ADHS Ritalin wirkt, wird aber zu oft verschrieben

Düsseldorf · Unter seinem Handelsnamen Ritalin ist der Wirkstoff Methylphenidat das wohl bekannteste Medikament zur Behandlung des Aufmerksamkeitsdefizit- und Hyperaktivitätssyndroms (ADHS). Voraussetzung für den Therapieerfolg ist eine sichere Diagnose.

Kinder mit ADHS fallen meist im Schulalter auf, weil sie häufig den Unterricht stören und in den Leistungen nicht mit ihren Klassenkameraden mitkommen. Betroffene sind nicht immer hyperaktiv wie der Zappelphilipp aus dem Kinderbuch Struwwelpeter — einige sind eher träge und verträumt. Die Vielfalt der Ausprägungen der Erkrankung erschwert die Diagnose.

Biologisch gesehen liegt bei ADHS eine Störung des Dopamin-Stoffwechsels vor: Auf einen Reiz hin schütten Nervenzellen den Botenstoff aus, um den Spalt zu einer benachbarten Nervenzelle zu überbrücken. Auf diese Weise wird das Reizsignal weitergeleitet und im Gehirn als Belohnung wahrgenommen. Über spezielle Antennenmoleküle, sogenannte Rezeptoren, wird Dopamin wieder von den produzierenden Zellen aufgenommen. Bei ADHS-Patienten wird das Dopamin verstärkt recycelt. Damit steht weniger freier Botenstoff für eine Signalübertragung zur Verfügung.
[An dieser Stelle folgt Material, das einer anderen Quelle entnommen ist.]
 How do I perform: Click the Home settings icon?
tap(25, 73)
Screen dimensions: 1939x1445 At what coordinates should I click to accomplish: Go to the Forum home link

Die Folge: Eine Belohnung bleibt aus, und die Konzentrationsfähigkeit des Betroffenen sinkt. Methylphenidat kann anstelle von Dopamin an die Rezeptoren binden, wodurch der Dopaminspiegel im Nervenspalt wieder auf Normalwerte angehoben und die Konzentrationsfähigkeit gesteigert werden kann.

Zwischen 1989 und 2001 stieg die Zahl der ADHS-Diagnosen um über 380 Prozent und parallel dazu die Zahl der Methylphenidat-Verschreibungen. Kritiker vermuten als Ursache, dass die Diagnose ADHS allzu leichtfertig gestellt wird. Forscher der Universitäten Basel und Bochum traten einen einfachen Beweis an (Journal of Consulting and Clinical Psychology 80, S. 128 ff): Sie legten 1000 Fachärzten Beobachtungsprotokolle von vier Jungen und vier Mädchen vor, wobei nur ein Junge und ein Mädchen alle Diagnosekriterien für ADHS erfüllten.

Das Ergebnis: Bei 16,7 Prozent der nicht an ADHS erkrankten Kinder erfolgte eine Fehldiagnose, von der Jungen doppelt so häufig betroffen waren. Die Autoren schließen daraus, dass Ärzte sich eher auf ihre Intuition und Erfahrung verlassen als auf empfohlene Vorgehensweisen.

Dennoch kann vielen jungen Patienten mit Methylphenidat geholfen werden, wie der Kinderarzt Jan Lotte bestätigt: "Langzeitstudien zeigen, dass mit Methylphenidat behandelte ADHS-Patienten bessere Schulabschlüsse erlangen. Mitunter kann das zwischen einem Förder- oder Regelschulabschluss entscheiden."